Resource	Driven by	Main signals
HTTP/gRPC	Login, lists, Provider browse, polling	`http_requests_total`, latency, errors
WebSocket	Online users, rooms, multi-tab clients	`websocket_connections_active`, message rate
PostgreSQL	Rooms, members, playlists, permissions	Pool usage, query latency, waiting connections
Redis	Rate limits, OAuth2/WebAuthn state, cache, cluster	Latency, errors, pub/sub health
Provider/proxy	Upstream requests, Range, bandwidth, cache	Provider errors, proxy latency, cache hit ratio
Livestream	RTMP publish, HLS/FLV, storage	Publishers, viewers, bytes, pull errors

Shape	Fits	Required action
Single SyncTV + PostgreSQL	Small evaluation or personal production	Persistent secrets, DB backups, TLS
Single node + Redis	Recommended production baseline	Redis HA or accepted short-state loss
Multi-replica SyncTV	Rolling update or horizontal scale	Shared PostgreSQL, Redis, cluster secret, drain
Multi-replica + livestream	Large live or highly available entry	Clear HLS backend and publisher proxy/storage validation

Do not add replicas before database, Redis, secrets, and HLS storage boundaries are clear.

Estimate concurrent users and connections per user.
Estimate active rooms, members per room, and message frequency.
Estimate login, refresh, Provider browse, playback info, and list requests per minute.
Estimate media mode: direct, proxy, livestream, average bitrate.
Calculate proxy bandwidth: proxy viewers times average bitrate times peak factor.
Calculate database pool total: replicas times database.max_connections.
Set independent alerts for Redis, PostgreSQL, Ingress, and SyncTV.

Configuration	Purpose
`database.max_connections`	Per-replica database pool limit
`redis.*`	L2 cache, rate limits, short-lived state, cluster coordination
`connection_limits.*`	WebSocket user, room, global, lifetime, and per-connection message limits
`request_rate_limits.websocket_*`	WebSocket connection-attempt limits
`request_rate_limits.*`	HTTP login, API, media, admin, and streaming limits
`request_rate_limits.*`	gRPC API and verification limits
`messaging_rate_limits.*`	Chat message limits
`proxy_slice_cache.*`	Range slice cache and file backend
`server.shutdown_drain_timeout_seconds`	Connection drain during rolling updates
`cluster.*`	Discovery, leader election, catch-up
`livestream.*`	RTMP/FLV/HLS and backend

Database guidance:

Keep total pool size below the database limit, leaving room for migrations and operations.
In multi-replica mode, multiply pool size by replica count.
Use pagination for large lists.
Validate migrations against production-like data.

Redis guidance:

Multi-replica mode requires shared Redis and a consistent redis.key_prefix.
Redis loss affects OAuth2 state, WebAuthn challenge, email codes, rate limits, token blacklist, and cluster short-lived state.
If strong token revocation matters, use Redis HA and shorter JWT access token lifetime.

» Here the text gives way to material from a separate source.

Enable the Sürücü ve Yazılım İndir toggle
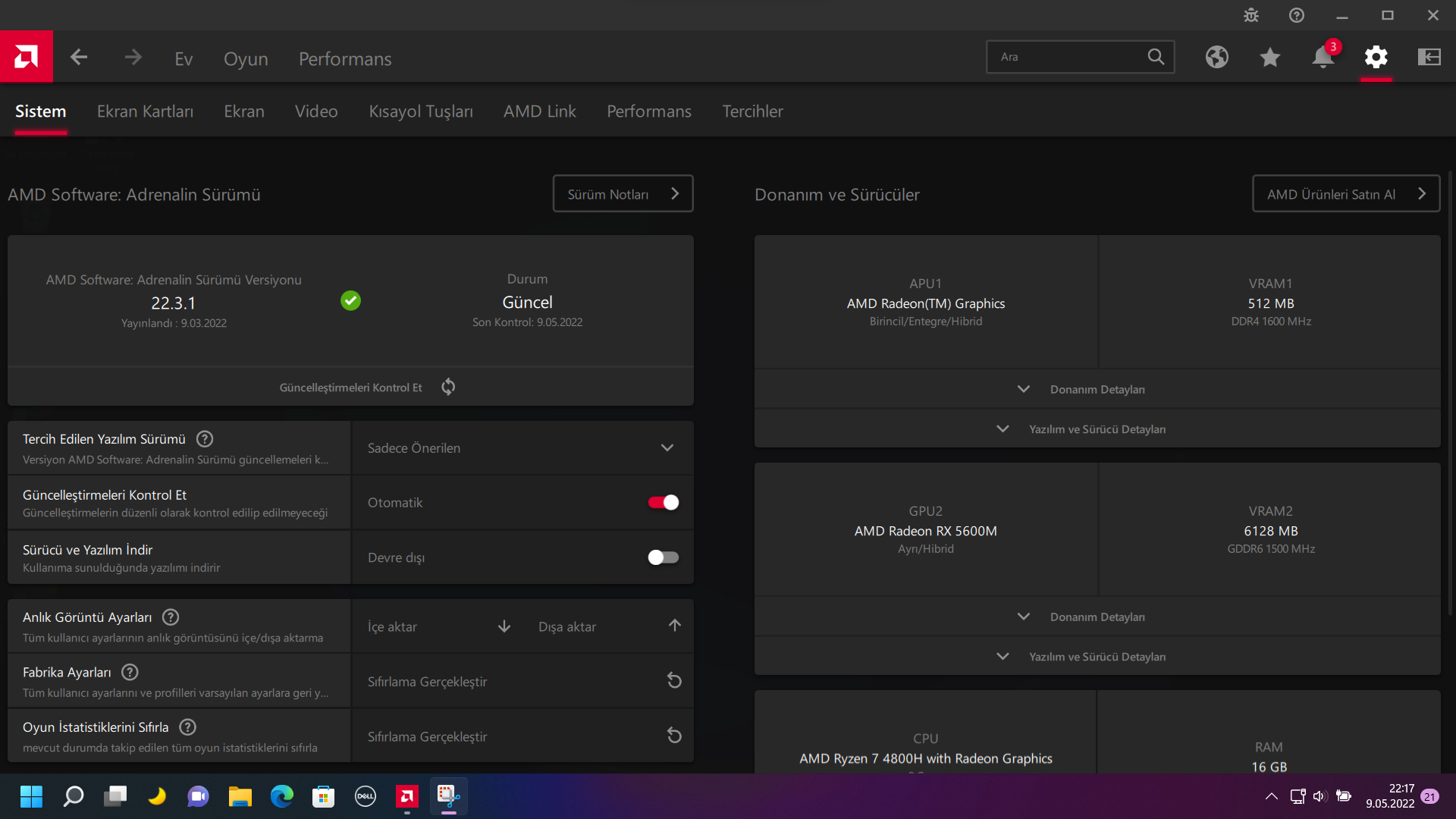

Proxy playback puts SyncTV in the media data path:

proxy egress bandwidth = concurrent_proxy_viewers * average_bitrate * peak_factor

Example:

40 * 6 Mbps * 1.3 = 312 Mbps

Slice cache can reduce upstream fetches for shared content, but it does not reduce SyncTV-to-client egress bandwidth.

Alert	Threshold idea
Sustained HTTP 5xx	Route-level growth for 5-10 minutes
p95 HTTP latency	Separate API, Provider, and proxy paths
WebSocket active near limit	Warn around 70%-80%
DB connection waiting	Sustained nonzero waiting is actionable
Redis pub/sub unhealthy	Multi-replica realtime risk
Provider timeout/5xx	Separate upstream and local network
Livestream pull errors	Check publisher, HLS backend, slow clients

Metric names are listed in Metrics Catalog.

Test real login, room lists, member lists, playback info, and Provider browse paths. Do not only load test /health/ready.